The boarding ramp is down, and I’m down it in little more than a minute. The airport is desolated. No doubt the flight was scheduled to land when there would be the least amount of activity. The only reception that greets me is the bright salty sparkle of the sea air. I can see it from the airport, gleaming across winter-white wave caps, crashing gently on bleached sunlight sand. I breath it in, feel it cleanse my lungs of the last vestiges of stuffy recirculated air. The crisp breeze is invigorating, and I hate to leave it when I hurry inside to pick up my rental car.
The girl at the terminal speaks in a round New England accent that I’m sure tourists find charming. The car, waiting under the name Hannah Aaron, is compact and inconspicuous. I have not explained the significance of my assumed identity to my superiors, and it will, likewise, slip under the radar of the tabloids. But he’ll know it a mile away. That is, if he bothers to look.
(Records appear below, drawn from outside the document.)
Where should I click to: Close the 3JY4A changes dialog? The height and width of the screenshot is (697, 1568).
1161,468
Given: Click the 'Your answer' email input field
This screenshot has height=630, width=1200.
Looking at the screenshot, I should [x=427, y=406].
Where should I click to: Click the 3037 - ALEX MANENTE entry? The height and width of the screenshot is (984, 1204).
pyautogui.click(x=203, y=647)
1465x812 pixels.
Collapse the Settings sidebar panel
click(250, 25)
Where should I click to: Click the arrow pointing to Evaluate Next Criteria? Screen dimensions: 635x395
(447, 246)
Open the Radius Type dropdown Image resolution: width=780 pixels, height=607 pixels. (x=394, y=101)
Tossing my suitcase on the passenger’s seat, I get in my rented skiff and fish my directions out of my purse. I have not seen the rented cottage. In the unlikely event he can’t detect that this little excursion is a trap, I hope the house is suitable. I’d hate to offend his sensibilities, or disappoint him with my tastes. I ruminate on the fact that his knowledge of their trap is most likely not enough to keep him away. He lives to rub their noses in their ineptitude. He exhibits a malevolent glee in decimating their carefully constructed ruses, like a beach bully toppling a child’s sand castle. His arrogance is both frightening and breathtaking. I am afraid it will be his undoing, and I am in awe of his heroic attempts to evade capture. Heroics is not the right word, but it’s the only one that comes to mind. I’m caught in a vice grip, torn between fear and anticipation. Not fear that he will come, not fear that he will butcher me and pose my remains in some exquisitely ironic tableau, but fear that this time he might not make it back out alive. I cannot be his executioner, and I cannot be their stalking horse. But although I tell myself this, I still make my way down the road to our destiny.
I pull up to the cottage and park in the drive way. It’s perfect: remote and secluded. From the Bureau’s point of view, if this turns into a blood bath, the fewer witnesses, the better. The public might even find some shred sympathy for me if, cut off from the bureau, my mutilated corpse (Identified by dental records, of course) was attributed to the list of Lecter’s victims.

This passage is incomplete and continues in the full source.